The following correspondence was take from volume 5 of P K Randolph’s letters to Marmaduke. Each volume held some 900 entries and was used by Historian Hertz Van Rental to clearly chart Randolph’s travels during the spring of that year. He had travelled extensively in mainland Europe in February and had returned home unexpectedly, for one week only, to attended a charity event in Bloomsbury.
Little has been discovered as to the exact nature of what followed, but within 2 days he had left the country and did not return for some 13 months. He was reportedly spotted in Vienna and subsequently Moscow by a contemporary of the Royal Society of English Antiquities at a cafe on the outskirts of Vienna, but this was never verified beyond the gossip of society circles.
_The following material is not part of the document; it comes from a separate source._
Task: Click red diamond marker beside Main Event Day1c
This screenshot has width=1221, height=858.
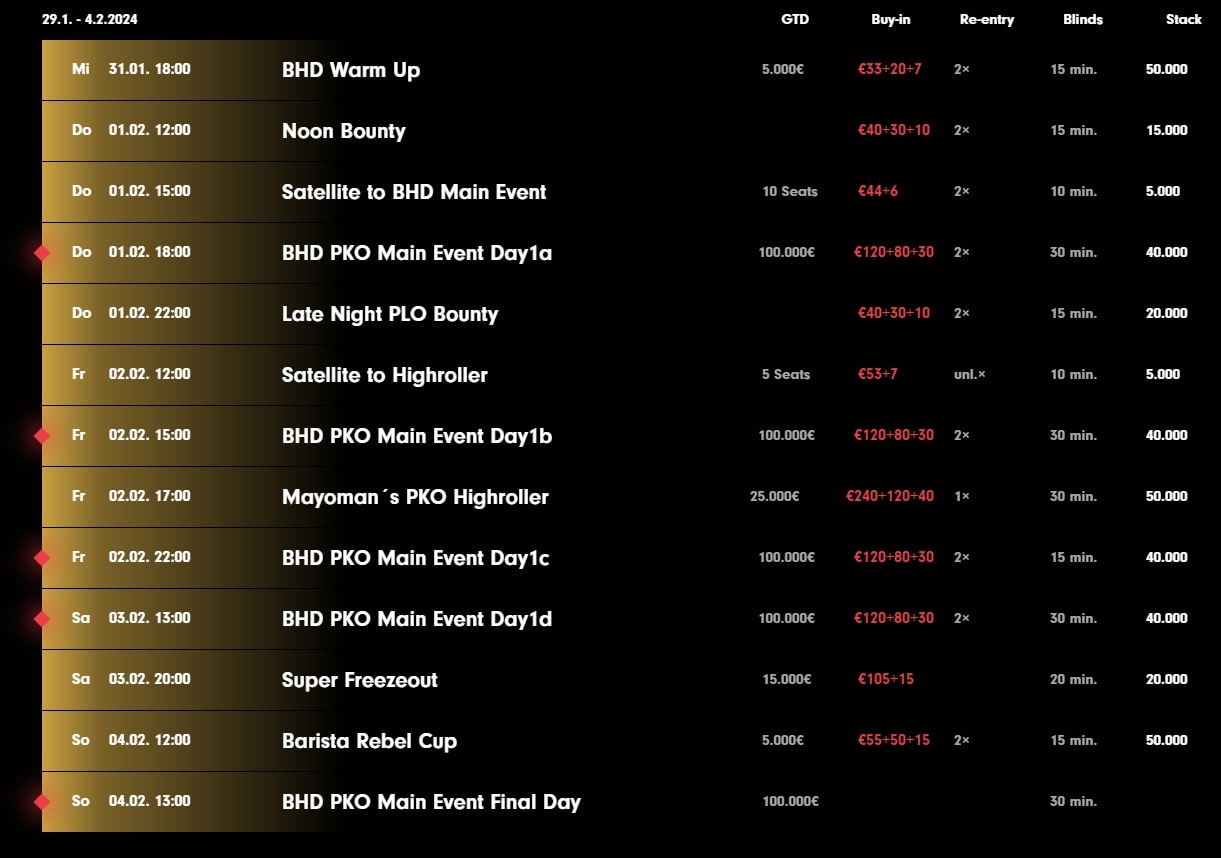Action: [42, 558]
There is however a brief mention of the sudden departure in a letter from Prince Albert to the Royal Horticulture Society at Kew, Subscribers and Patrons review yearbook (Page 10, Paragraph 4) and a further brief mention in the local Police report, following the initial incident.

Dear Marmaduke,
I am flummoxed and confounded! And not to say a little miffed!
Having taken my morning bath at the unearthly hour of 10.30 a.m. I was pondering the distinction between mechanical predetermined process in application of two dimensional pattern, artistic endeavor and cultural expectation as a counterpoint to my theory that all exhibited art renders itself ornament in a derogatory sense when displayed to those who cannot afford it.
I had just finished a shave with lavender scented shaving soap lathered to a perfect consistency by Clementine, my maid. It exactly resembled the meringue mix I specified and she applied it with gusto but precision. My 19th Century cut throat razor proudly emblazoned the Initials ST and is reputed to have belonged to the fabled barber of old London town.
This lineage does not bother me, for it shaved so perfectly that I could forgive any previous user the occasional slip. Easily done.
To the purpose of my correspondence? I can tell you that it came as something of a surprise when, as I asked Clementine to pass me my Egyptian cotton towel, she got out the bath and reached for the robe only to shriek at the top of her little French voice.
“Mr. Randolph! There is someone at the window four fox eggs!”
“Odd?” I thought aloud, “we are on the second floor! And even with Clementine’s adapted phonetically learned swearing I was more than a little intrigued”
I got out the bath as Clemintine, who had used my robe to shield her naked employee qualities from the gaze of the stranger, ran out of the bathroom and into her quarters, leaving me with a scrubbing brush and careful choreography to shield my own modesty from the stranger.
Sure enough, there was a face barely discernable through the window. Luckily the room was populated by enough steam to have rendered the transparent plane fairly opaque and he was unaware of his captive performers.
I made my way to the beautiful proportions of the four paned sash window and lifted the bottom runner up.
“Can I help you?” I enquired as he bent down to the opened surface and engaged in conversation with my scrubbing brush. I quickly realized this was a mistake and opened the top panel instead.
“Ah! Sorry to bother you!” Replied the stranger, who turned out to be a member of her majesty’s constabulary.
“I should damn well think so!” I replied “It’s not even eleven in the morning!” I protested with a little to much gusto. ‘What do you want officer….?”
“Sergeant” he replied
“Officer Sergeant?” I replied
“Just Sergeant” He retorted as the steam plumed out of the window to reveal the full error of his untimely interruption.
“Well if you want to be formal! My name is…
“Randolph” He interrupted again ‘I know Sir. You see I’m very sorry to bother you at such an early hour, but I had a report that someone in the vicinity had been acting suspiciously and had been spotted entering your estate via the paddock”.
“Ah that’ll be Panhandle, my manservant” I replied and went to close the window.
“I fear not Sir” replied the Plod “I know Panhandle Sir, he is a regular at our amateur dramatic societies and often plays Widow Twanky in our Christmas pantomimes.”
“Really? I replied with some degree of astonishment that Panhandle had this clandestine pursuit I was not familiar with, “I’m sorry I missed his performance” I exclaimed
“Oh no your not!” replied the Sergeant with mock pantomime retort. “Anyway Sir, back to the mystery in hand.”
“Mystery? I exclaimed “Surely a bit premature” fearing that the Sargeant had picked up far too much of the dramatics from his weekend performance’s “Has a crime been committed? Apart from your good self imitating a peeping tom?”
I suggested that for the sake of my good health, modesty and to enable the Sergeant, clearly a sufferer of vertigo, descend the ladder he was clinging to, and that we reconvene at the front door and continue the conversation.
Well, Duke I can tell you, I was dressed and down those stairs within 45 minutes! Eager to see what was afoot and to let the Sergeant out of the cold December snow.